*Task objective*: Rewrite the stretch of data that opens with the line containing "Task: Go to 政务服务 in the navigation bar" and closes with the line containing "Action: click(x=400, y=568)", both lines included, as a numbered list with blank lines omitted.

==== Provided data

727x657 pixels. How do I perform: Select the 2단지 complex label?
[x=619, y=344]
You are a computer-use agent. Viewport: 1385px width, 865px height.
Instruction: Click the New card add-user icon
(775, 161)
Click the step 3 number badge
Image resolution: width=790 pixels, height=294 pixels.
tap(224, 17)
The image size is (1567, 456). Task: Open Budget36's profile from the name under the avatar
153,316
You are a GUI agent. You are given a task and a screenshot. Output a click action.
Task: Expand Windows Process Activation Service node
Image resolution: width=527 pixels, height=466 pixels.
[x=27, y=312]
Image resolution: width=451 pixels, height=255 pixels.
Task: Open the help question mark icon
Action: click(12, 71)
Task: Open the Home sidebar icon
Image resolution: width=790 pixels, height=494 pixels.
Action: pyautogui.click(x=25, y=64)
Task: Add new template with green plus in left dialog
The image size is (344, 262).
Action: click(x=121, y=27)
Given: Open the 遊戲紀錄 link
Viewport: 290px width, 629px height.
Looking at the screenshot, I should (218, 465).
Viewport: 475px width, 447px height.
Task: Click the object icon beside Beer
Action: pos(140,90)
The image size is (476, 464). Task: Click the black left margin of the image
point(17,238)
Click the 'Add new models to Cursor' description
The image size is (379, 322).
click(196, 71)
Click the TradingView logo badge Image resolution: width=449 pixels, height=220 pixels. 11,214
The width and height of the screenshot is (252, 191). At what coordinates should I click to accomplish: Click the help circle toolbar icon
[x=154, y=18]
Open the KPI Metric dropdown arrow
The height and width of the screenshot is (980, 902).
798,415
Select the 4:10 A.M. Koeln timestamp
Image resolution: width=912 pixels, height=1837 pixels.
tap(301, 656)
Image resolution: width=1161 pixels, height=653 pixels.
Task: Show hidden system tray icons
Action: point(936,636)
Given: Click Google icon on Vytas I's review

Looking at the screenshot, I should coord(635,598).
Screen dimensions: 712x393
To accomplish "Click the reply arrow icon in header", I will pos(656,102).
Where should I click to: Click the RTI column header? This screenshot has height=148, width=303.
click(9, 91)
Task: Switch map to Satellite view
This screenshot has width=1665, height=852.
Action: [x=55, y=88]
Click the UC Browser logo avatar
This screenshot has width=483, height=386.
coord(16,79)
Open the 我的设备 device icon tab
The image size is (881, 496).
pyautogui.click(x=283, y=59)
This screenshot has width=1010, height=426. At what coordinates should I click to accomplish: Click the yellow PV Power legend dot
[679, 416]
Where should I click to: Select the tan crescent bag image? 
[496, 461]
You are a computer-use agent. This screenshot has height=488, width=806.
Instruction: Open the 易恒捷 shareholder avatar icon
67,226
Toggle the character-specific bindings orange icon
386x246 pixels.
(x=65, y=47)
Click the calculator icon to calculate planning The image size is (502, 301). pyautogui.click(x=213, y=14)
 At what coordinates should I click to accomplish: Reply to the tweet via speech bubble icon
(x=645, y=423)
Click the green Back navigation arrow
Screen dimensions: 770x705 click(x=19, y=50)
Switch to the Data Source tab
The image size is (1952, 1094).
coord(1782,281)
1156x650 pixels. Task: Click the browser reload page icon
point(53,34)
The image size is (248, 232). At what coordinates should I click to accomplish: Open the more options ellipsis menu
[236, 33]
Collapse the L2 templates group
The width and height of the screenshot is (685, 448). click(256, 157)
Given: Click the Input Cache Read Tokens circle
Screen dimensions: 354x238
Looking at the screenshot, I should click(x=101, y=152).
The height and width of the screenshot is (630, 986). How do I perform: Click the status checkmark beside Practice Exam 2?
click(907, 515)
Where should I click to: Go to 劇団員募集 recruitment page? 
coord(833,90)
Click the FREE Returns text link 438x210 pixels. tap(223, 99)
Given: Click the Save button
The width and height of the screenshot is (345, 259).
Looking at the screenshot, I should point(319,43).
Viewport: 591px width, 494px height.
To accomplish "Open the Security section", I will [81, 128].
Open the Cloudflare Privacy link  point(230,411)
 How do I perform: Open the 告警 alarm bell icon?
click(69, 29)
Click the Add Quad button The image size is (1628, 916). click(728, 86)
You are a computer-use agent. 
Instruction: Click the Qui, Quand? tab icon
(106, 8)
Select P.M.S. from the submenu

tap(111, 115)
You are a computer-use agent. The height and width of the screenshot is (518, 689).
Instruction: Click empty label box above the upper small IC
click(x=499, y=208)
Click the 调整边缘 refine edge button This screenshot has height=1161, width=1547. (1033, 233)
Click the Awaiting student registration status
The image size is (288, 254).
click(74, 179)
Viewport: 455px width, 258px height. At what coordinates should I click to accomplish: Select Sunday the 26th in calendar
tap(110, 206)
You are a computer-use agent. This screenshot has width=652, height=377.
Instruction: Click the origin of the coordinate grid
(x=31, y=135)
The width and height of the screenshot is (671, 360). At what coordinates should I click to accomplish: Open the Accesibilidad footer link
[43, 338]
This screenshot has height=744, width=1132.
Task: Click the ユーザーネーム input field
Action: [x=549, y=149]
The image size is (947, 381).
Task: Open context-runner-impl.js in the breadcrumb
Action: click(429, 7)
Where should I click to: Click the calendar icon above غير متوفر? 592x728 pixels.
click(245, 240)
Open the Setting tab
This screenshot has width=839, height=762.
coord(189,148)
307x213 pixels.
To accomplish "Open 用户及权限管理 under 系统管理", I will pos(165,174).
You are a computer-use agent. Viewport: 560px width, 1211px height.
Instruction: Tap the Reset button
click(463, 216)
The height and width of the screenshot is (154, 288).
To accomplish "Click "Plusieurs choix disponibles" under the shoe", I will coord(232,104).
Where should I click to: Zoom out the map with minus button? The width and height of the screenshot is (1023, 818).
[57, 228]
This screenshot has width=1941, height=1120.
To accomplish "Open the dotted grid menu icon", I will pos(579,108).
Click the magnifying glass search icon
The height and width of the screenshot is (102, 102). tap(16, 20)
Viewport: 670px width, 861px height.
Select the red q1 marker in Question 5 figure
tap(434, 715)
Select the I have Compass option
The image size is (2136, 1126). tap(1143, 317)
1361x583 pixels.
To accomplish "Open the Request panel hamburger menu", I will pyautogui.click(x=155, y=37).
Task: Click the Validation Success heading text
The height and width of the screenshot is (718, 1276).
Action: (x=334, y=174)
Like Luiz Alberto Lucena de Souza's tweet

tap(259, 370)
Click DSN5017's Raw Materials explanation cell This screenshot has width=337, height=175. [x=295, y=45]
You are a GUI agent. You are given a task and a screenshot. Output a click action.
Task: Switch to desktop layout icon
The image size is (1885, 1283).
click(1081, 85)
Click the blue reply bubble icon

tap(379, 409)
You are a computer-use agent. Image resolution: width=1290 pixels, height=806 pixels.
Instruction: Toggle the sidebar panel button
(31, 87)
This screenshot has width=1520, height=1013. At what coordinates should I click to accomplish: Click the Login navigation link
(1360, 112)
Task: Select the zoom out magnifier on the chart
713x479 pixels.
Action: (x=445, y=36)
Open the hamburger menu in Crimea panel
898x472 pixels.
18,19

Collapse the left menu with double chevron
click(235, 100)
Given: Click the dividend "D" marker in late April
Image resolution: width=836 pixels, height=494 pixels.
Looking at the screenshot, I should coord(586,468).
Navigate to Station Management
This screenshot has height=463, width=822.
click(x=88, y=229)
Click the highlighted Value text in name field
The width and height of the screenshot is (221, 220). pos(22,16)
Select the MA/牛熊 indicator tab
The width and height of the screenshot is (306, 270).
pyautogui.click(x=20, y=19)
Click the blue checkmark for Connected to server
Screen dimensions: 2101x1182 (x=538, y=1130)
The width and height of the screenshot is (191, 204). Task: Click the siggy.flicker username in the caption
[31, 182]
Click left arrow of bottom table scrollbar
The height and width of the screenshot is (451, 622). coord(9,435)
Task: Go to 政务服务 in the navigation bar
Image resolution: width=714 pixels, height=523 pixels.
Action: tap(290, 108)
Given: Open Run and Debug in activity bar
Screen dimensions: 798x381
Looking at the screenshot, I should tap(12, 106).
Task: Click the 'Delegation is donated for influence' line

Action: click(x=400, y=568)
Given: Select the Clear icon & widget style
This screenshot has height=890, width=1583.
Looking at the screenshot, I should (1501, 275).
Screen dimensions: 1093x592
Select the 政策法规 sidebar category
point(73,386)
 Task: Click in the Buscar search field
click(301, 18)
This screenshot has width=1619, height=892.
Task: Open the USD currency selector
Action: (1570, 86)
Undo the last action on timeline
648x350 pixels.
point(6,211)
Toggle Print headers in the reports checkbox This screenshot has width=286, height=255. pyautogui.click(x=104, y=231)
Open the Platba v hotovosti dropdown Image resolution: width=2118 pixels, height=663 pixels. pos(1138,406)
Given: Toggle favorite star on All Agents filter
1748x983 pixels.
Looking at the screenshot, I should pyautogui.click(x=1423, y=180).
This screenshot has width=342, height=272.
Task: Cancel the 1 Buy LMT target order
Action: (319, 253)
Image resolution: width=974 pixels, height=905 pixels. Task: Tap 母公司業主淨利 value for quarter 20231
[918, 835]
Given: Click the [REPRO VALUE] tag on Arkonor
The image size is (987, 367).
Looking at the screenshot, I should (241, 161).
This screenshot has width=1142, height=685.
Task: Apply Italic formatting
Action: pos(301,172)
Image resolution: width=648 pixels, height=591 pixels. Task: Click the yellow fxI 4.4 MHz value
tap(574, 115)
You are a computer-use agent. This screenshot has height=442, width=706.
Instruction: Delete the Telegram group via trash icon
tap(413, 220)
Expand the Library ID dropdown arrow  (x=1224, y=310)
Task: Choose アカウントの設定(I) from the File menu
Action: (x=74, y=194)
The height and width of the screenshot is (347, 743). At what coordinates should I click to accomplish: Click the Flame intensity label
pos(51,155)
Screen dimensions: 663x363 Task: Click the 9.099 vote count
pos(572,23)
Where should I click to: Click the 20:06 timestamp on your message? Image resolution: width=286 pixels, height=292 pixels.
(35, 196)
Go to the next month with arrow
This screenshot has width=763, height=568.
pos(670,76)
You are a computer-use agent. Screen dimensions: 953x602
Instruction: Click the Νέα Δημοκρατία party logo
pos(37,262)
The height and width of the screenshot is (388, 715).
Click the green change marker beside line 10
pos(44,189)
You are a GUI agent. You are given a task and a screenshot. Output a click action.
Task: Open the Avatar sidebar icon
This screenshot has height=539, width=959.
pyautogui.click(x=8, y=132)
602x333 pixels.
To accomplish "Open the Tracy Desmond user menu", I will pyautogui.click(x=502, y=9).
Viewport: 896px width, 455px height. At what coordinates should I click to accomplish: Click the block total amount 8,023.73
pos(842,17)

========

*The answer*:
1. Task: Go to 政务服务 in the navigation bar
2. Image resolution: width=714 pixels, height=523 pixels.
3. Action: tap(290, 108)
4. Given: Open Run and Debug in activity bar
5. Screen dimensions: 798x381
6. Looking at the screenshot, I should tap(12, 106).
7. Task: Click the 'Delegation is donated for influence' line
8. Action: click(x=400, y=568)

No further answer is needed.